■ **PROBLEM REQUIREMENTS**: The data below should be copied over with complete accuracy.
━━ INPUT ━━
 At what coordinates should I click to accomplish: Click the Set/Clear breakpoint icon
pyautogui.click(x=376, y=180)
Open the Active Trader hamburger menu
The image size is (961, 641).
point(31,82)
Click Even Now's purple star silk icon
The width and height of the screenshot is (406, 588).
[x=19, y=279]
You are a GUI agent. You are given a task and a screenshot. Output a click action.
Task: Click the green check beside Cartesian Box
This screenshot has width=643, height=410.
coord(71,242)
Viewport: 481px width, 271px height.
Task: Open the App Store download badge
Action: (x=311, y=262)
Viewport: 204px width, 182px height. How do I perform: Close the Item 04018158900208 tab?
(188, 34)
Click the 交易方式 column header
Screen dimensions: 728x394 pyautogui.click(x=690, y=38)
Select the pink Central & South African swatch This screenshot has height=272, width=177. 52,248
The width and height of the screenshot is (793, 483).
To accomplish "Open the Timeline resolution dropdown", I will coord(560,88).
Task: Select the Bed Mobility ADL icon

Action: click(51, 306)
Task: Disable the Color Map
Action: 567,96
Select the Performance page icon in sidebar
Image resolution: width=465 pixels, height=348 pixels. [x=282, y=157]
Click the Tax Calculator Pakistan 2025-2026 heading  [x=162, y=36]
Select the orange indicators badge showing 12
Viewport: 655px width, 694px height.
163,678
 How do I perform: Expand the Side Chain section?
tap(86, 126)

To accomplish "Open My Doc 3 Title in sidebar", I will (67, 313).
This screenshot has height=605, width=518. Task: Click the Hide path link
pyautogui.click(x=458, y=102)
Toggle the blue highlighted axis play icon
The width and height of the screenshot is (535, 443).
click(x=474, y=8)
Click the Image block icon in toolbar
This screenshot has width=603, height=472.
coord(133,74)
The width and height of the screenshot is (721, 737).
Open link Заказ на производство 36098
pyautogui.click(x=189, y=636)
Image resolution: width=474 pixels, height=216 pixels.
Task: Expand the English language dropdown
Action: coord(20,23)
━━━
■ **WRITTEN REPLY**:
 At what coordinates should I click to accomplish: Click the Set/Clear breakpoint icon
pyautogui.click(x=376, y=180)
Open the Active Trader hamburger menu
The image size is (961, 641).
point(31,82)
Click Even Now's purple star silk icon
The width and height of the screenshot is (406, 588).
[x=19, y=279]
You are a GUI agent. You are given a task and a screenshot. Output a click action.
Task: Click the green check beside Cartesian Box
This screenshot has width=643, height=410.
coord(71,242)
Viewport: 481px width, 271px height.
Task: Open the App Store download badge
Action: (x=311, y=262)
Viewport: 204px width, 182px height. How do I perform: Close the Item 04018158900208 tab?
(188, 34)
Click the 交易方式 column header
Screen dimensions: 728x394 pyautogui.click(x=690, y=38)
Select the pink Central & South African swatch This screenshot has height=272, width=177. 52,248
The width and height of the screenshot is (793, 483).
To accomplish "Open the Timeline resolution dropdown", I will coord(560,88).
Task: Select the Bed Mobility ADL icon

Action: click(51, 306)
Task: Disable the Color Map
Action: 567,96
Select the Performance page icon in sidebar
Image resolution: width=465 pixels, height=348 pixels. [x=282, y=157]
Click the Tax Calculator Pakistan 2025-2026 heading  [x=162, y=36]
Select the orange indicators badge showing 12
Viewport: 655px width, 694px height.
163,678
 How do I perform: Expand the Side Chain section?
tap(86, 126)

To accomplish "Open My Doc 3 Title in sidebar", I will (67, 313).
This screenshot has height=605, width=518. Task: Click the Hide path link
pyautogui.click(x=458, y=102)
Toggle the blue highlighted axis play icon
The width and height of the screenshot is (535, 443).
click(x=474, y=8)
Click the Image block icon in toolbar
This screenshot has width=603, height=472.
coord(133,74)
The width and height of the screenshot is (721, 737).
Open link Заказ на производство 36098
pyautogui.click(x=189, y=636)
Image resolution: width=474 pixels, height=216 pixels.
Task: Expand the English language dropdown
Action: coord(20,23)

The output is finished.